[Dataset entries]
* * * * *

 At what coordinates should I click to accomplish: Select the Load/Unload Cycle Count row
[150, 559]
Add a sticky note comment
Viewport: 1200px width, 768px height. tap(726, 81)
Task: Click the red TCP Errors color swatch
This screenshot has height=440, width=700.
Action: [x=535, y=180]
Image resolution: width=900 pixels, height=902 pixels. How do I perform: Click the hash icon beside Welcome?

* * * * *

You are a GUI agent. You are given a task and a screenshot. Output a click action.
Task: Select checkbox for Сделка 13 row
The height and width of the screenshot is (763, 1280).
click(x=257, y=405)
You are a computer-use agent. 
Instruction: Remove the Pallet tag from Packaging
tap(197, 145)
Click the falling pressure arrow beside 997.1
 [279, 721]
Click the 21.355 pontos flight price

* * * * *

What is being asked:
In the records above, locate every line with the string "agent" and copy it.

Reply to the task:
You are a GUI agent. You are given a task and a screenshot. Output a click action.
You are a computer-use agent. 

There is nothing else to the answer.